NOTE 7. CREDIT FACILITY

        The Company had a $3.0 million credit facility with the Bank of America, which expired May 31, 2013. The agreement allowed the Company to issue letters of credit up to $3.0 million and was collateralized by a security interest in various certificates of deposit held by the Company. As of December 29, 2012, the Company had $3,000,000 of certificates of deposit collateralized for the outstanding letters of credit with Bank of America. These certificates of deposit were reported as restricted funds. As letters of credit are drawn upon or replaced through our new credit facility described below, the restricted funds were released. There are no longer any outstanding letters of credit under this facility.
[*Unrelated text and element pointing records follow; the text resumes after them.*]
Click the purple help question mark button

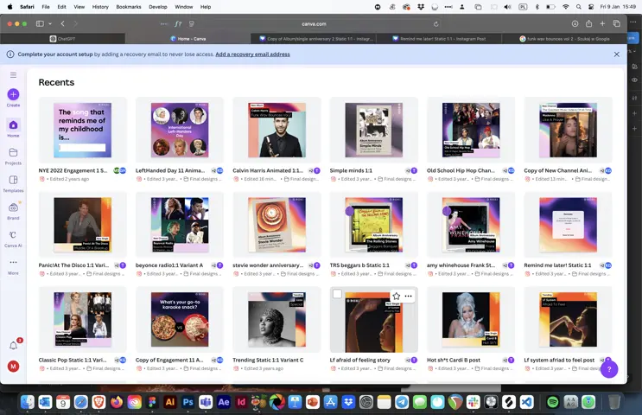[608, 369]
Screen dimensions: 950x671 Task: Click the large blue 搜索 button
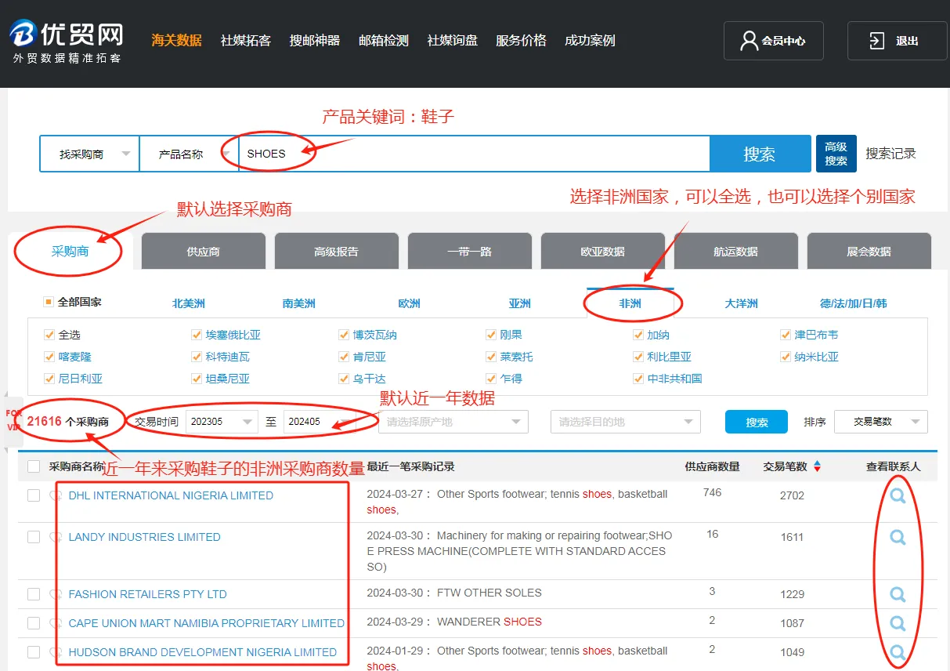coord(759,154)
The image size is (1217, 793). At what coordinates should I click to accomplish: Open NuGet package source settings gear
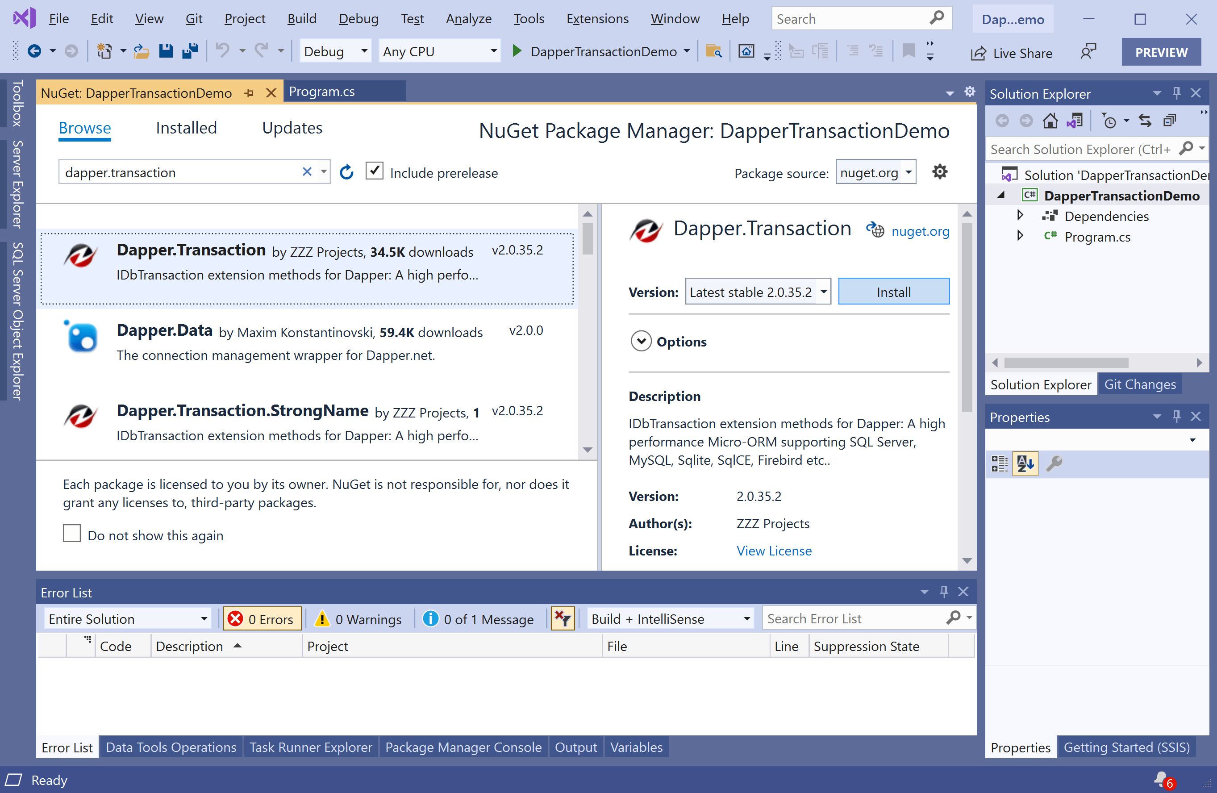point(939,172)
        On July 25, 2013, we entered into a new five year credit agreement ("credit agreement") with Wells Fargo Bank, National Association (the "Bank"). The credit facility ("Credit Facility") provides the Company with a line of credit of $25 million for short term borrowings and letters of credit with a sublimit of $5.0 million. Short term borrowings are limited to the lower of the line of credit available or the borrowing base available as defined in the Credit Agreement. Any borrowings that the Company may incur in the future under the Credit Facility are due and payable on July 25, 2018, at which time the facility terminates.
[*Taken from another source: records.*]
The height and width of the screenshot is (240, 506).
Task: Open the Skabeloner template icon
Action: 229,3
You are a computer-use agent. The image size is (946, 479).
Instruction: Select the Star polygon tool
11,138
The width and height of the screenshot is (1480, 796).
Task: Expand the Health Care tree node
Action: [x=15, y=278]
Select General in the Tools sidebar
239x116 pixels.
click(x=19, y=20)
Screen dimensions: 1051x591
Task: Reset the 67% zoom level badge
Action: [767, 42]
        Borrowings under the Credit Facility bear interest, at the Company's option, either at the London interbank offering rate ("LIBOR") Margin or at the Base Rate Margin. LIBOR Margin is equal to LIBOR plus a margin of 1.50% per annum when the average daily availability is equal to or greater than 50% of the borrowing base. When the average daily availability is less than 50% of the borrowing base, the LIBOR Margin is equal to LIBOR, plus a margin of 1.75% per annum. Base Rate Margin is equal to the base rate as defined below, plus a margin of 0.50% per annum when the average daily availability is equal to or greater than 50% of the borrowing base. When the average daily availability is less than 50% the Base Rate Margin is equal to the base rate as defined below, plus a margin of 0.75% per annum. The base rate, as defined in the Credit Agreement, is a fluctuating rate per annum equal to the highest of (a) the U. S. federal funds rate, plus a margin of 0.50% per annum, (b) the adjusted LIBOR rate plus a margin of 1.00% or (c) the Wells Fargo prime rate in effect at that time.
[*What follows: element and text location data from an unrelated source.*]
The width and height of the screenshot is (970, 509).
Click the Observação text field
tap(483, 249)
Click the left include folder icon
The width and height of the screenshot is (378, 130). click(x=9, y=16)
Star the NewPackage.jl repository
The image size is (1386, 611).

        The obligations of the Company under the Credit Facility are secured by liens on all assets of the Company. The Credit Agreement contains various customary covenants, including, but not limited to, limitations on indebtedness, liens, investments, dividends or other capital distributions, purchases or redemptions of stock, sales of assets or subsidiary stock, transactions with affiliates, line of business and accelerated payments of certain obligations and minimum availability requirement.

        The Credit Agreement contains events of default customary for similar financings. Upon the occurrence of an event of default, the outstanding obligations under the Credit Facility may be accelerated and become due and payable immediately. In addition, if a certain change of control event occurs with respect to any loan party, the Lenders have the right to require the Company to repay any outstanding loans under the Credit Facility.

        The Company had outstanding letters of credit of $1.1 million under the Credit Facility and no borrowings as of December 28, 2013.

        During fiscal 2013, the Company recorded $1.1 million of deferred financing costs in connection with the Credit Agreement, which are included in other assets at December 28, 2013 and is being amortized on a straight line basis through July 2018.